Supplied material:
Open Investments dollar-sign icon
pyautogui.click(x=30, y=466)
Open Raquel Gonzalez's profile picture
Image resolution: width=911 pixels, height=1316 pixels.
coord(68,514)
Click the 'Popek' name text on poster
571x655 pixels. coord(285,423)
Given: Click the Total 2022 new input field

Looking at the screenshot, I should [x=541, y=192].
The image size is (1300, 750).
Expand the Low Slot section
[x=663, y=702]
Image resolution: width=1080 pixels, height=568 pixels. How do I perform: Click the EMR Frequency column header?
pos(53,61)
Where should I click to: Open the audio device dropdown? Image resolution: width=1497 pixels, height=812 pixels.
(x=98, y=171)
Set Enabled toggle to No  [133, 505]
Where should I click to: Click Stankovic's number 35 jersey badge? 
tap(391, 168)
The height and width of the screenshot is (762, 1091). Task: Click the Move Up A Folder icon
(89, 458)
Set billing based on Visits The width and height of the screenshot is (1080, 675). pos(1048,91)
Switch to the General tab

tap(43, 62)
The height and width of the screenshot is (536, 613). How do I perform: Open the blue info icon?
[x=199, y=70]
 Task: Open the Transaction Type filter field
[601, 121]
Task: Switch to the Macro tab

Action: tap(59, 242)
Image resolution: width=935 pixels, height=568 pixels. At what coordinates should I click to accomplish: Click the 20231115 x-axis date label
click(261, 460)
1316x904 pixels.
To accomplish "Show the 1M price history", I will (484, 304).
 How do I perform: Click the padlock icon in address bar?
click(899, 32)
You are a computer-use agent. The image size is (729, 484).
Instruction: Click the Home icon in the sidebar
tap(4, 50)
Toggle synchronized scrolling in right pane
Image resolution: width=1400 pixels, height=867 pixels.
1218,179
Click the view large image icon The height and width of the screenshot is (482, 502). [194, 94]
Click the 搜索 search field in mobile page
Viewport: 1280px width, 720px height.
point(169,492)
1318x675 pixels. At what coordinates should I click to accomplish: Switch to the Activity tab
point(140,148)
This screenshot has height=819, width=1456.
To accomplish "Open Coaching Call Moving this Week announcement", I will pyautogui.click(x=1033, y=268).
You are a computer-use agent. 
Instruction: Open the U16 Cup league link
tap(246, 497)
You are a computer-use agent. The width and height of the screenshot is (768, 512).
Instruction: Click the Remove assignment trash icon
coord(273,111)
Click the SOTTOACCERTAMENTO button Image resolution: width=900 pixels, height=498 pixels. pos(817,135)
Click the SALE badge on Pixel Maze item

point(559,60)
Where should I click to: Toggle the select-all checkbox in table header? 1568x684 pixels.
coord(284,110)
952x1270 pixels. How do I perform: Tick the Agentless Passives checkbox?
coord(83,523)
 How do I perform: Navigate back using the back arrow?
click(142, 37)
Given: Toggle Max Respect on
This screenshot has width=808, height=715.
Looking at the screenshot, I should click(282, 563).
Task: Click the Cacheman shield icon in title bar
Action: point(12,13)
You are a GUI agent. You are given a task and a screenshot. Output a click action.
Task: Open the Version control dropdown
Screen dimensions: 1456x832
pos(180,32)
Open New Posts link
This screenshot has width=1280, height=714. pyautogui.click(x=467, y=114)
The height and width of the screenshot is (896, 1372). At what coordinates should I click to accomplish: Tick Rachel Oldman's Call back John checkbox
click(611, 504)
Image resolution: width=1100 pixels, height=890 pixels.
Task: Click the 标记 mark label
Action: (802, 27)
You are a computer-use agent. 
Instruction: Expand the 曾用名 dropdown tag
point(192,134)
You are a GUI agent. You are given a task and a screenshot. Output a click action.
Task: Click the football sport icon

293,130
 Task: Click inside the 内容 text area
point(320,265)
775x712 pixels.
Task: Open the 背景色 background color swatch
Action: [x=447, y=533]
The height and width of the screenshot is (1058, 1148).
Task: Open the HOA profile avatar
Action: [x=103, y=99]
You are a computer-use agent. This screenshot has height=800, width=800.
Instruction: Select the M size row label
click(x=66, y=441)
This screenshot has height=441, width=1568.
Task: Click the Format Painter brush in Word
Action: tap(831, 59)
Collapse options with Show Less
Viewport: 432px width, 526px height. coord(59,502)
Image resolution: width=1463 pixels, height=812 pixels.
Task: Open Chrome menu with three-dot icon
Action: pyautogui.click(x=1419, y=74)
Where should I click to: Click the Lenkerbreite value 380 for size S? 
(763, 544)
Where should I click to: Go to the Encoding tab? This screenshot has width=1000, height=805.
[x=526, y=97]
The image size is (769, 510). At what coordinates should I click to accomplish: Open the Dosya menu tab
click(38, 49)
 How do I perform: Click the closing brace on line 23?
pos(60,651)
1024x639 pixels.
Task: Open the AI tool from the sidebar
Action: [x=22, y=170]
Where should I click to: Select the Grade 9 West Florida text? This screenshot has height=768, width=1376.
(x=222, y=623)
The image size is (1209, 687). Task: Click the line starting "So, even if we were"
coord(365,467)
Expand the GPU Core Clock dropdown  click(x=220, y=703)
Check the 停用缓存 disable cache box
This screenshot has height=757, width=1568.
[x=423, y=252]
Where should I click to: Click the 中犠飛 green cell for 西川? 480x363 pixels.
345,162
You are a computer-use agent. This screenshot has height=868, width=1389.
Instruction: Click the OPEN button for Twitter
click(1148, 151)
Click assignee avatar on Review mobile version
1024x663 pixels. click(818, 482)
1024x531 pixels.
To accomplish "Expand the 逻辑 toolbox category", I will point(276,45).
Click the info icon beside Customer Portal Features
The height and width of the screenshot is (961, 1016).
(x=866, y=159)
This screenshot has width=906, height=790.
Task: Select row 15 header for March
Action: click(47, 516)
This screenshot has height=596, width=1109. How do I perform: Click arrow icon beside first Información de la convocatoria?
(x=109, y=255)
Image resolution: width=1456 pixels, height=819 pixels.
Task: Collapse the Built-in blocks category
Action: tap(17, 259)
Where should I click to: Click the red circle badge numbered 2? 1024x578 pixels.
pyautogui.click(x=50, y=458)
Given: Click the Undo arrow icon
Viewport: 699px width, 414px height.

Given problem:
Write out every one of the rows above again, word for word and in the same order.

The result:
Open Investments dollar-sign icon
pyautogui.click(x=30, y=466)
Open Raquel Gonzalez's profile picture
Image resolution: width=911 pixels, height=1316 pixels.
coord(68,514)
Click the 'Popek' name text on poster
571x655 pixels. coord(285,423)
Given: Click the Total 2022 new input field

Looking at the screenshot, I should [x=541, y=192].
The image size is (1300, 750).
Expand the Low Slot section
[x=663, y=702]
Image resolution: width=1080 pixels, height=568 pixels. How do I perform: Click the EMR Frequency column header?
pos(53,61)
Where should I click to: Open the audio device dropdown? Image resolution: width=1497 pixels, height=812 pixels.
(x=98, y=171)
Set Enabled toggle to No  [133, 505]
Where should I click to: Click Stankovic's number 35 jersey badge? 
tap(391, 168)
The height and width of the screenshot is (762, 1091). Task: Click the Move Up A Folder icon
(89, 458)
Set billing based on Visits The width and height of the screenshot is (1080, 675). pos(1048,91)
Switch to the General tab

tap(43, 62)
The height and width of the screenshot is (536, 613). How do I perform: Open the blue info icon?
[x=199, y=70]
 Task: Open the Transaction Type filter field
[601, 121]
Task: Switch to the Macro tab

Action: tap(59, 242)
Image resolution: width=935 pixels, height=568 pixels. At what coordinates should I click to accomplish: Click the 20231115 x-axis date label
click(261, 460)
1316x904 pixels.
To accomplish "Show the 1M price history", I will (484, 304).
 How do I perform: Click the padlock icon in address bar?
click(899, 32)
You are a computer-use agent. The image size is (729, 484).
Instruction: Click the Home icon in the sidebar
tap(4, 50)
Toggle synchronized scrolling in right pane
Image resolution: width=1400 pixels, height=867 pixels.
1218,179
Click the view large image icon The height and width of the screenshot is (482, 502). [194, 94]
Click the 搜索 search field in mobile page
Viewport: 1280px width, 720px height.
point(169,492)
1318x675 pixels. At what coordinates should I click to accomplish: Switch to the Activity tab
point(140,148)
This screenshot has height=819, width=1456.
To accomplish "Open Coaching Call Moving this Week announcement", I will pyautogui.click(x=1033, y=268).
You are a computer-use agent. 
Instruction: Open the U16 Cup league link
tap(246, 497)
You are a computer-use agent. The width and height of the screenshot is (768, 512).
Instruction: Click the Remove assignment trash icon
coord(273,111)
Click the SOTTOACCERTAMENTO button Image resolution: width=900 pixels, height=498 pixels. pos(817,135)
Click the SALE badge on Pixel Maze item

point(559,60)
Where should I click to: Toggle the select-all checkbox in table header? 1568x684 pixels.
coord(284,110)
952x1270 pixels. How do I perform: Tick the Agentless Passives checkbox?
coord(83,523)
 How do I perform: Navigate back using the back arrow?
click(142, 37)
Given: Toggle Max Respect on
This screenshot has width=808, height=715.
Looking at the screenshot, I should click(282, 563).
Task: Click the Cacheman shield icon in title bar
Action: point(12,13)
You are a GUI agent. You are given a task and a screenshot. Output a click action.
Task: Open the Version control dropdown
Screen dimensions: 1456x832
pos(180,32)
Open New Posts link
This screenshot has width=1280, height=714. pyautogui.click(x=467, y=114)
The height and width of the screenshot is (896, 1372). At what coordinates should I click to accomplish: Tick Rachel Oldman's Call back John checkbox
click(611, 504)
Image resolution: width=1100 pixels, height=890 pixels.
Task: Click the 标记 mark label
Action: (802, 27)
You are a computer-use agent. 
Instruction: Expand the 曾用名 dropdown tag
point(192,134)
You are a GUI agent. You are given a task and a screenshot. Output a click action.
Task: Click the football sport icon

293,130
 Task: Click inside the 内容 text area
point(320,265)
775x712 pixels.
Task: Open the 背景色 background color swatch
Action: [x=447, y=533]
The height and width of the screenshot is (1058, 1148).
Task: Open the HOA profile avatar
Action: [x=103, y=99]
You are a computer-use agent. This screenshot has height=800, width=800.
Instruction: Select the M size row label
click(x=66, y=441)
This screenshot has height=441, width=1568.
Task: Click the Format Painter brush in Word
Action: tap(831, 59)
Collapse options with Show Less
Viewport: 432px width, 526px height. coord(59,502)
Image resolution: width=1463 pixels, height=812 pixels.
Task: Open Chrome menu with three-dot icon
Action: pyautogui.click(x=1419, y=74)
Where should I click to: Click the Lenkerbreite value 380 for size S? 
(763, 544)
Where should I click to: Go to the Encoding tab? This screenshot has width=1000, height=805.
[x=526, y=97]
The image size is (769, 510). At what coordinates should I click to accomplish: Open the Dosya menu tab
click(38, 49)
 How do I perform: Click the closing brace on line 23?
pos(60,651)
1024x639 pixels.
Task: Open the AI tool from the sidebar
Action: [x=22, y=170]
Where should I click to: Select the Grade 9 West Florida text? This screenshot has height=768, width=1376.
(x=222, y=623)
The image size is (1209, 687). Task: Click the line starting "So, even if we were"
coord(365,467)
Expand the GPU Core Clock dropdown  click(x=220, y=703)
Check the 停用缓存 disable cache box
This screenshot has height=757, width=1568.
[x=423, y=252]
Where should I click to: Click the 中犠飛 green cell for 西川? 480x363 pixels.
345,162
You are a computer-use agent. This screenshot has height=868, width=1389.
Instruction: Click the OPEN button for Twitter
click(1148, 151)
Click assignee avatar on Review mobile version
1024x663 pixels. click(818, 482)
1024x531 pixels.
To accomplish "Expand the 逻辑 toolbox category", I will point(276,45).
Click the info icon beside Customer Portal Features
The height and width of the screenshot is (961, 1016).
(x=866, y=159)
This screenshot has width=906, height=790.
Task: Select row 15 header for March
Action: click(47, 516)
This screenshot has height=596, width=1109. How do I perform: Click arrow icon beside first Información de la convocatoria?
(x=109, y=255)
Image resolution: width=1456 pixels, height=819 pixels.
Task: Collapse the Built-in blocks category
Action: tap(17, 259)
Where should I click to: Click the red circle badge numbered 2? 1024x578 pixels.
pyautogui.click(x=50, y=458)
Given: Click the Undo arrow icon
Viewport: 699px width, 414px height.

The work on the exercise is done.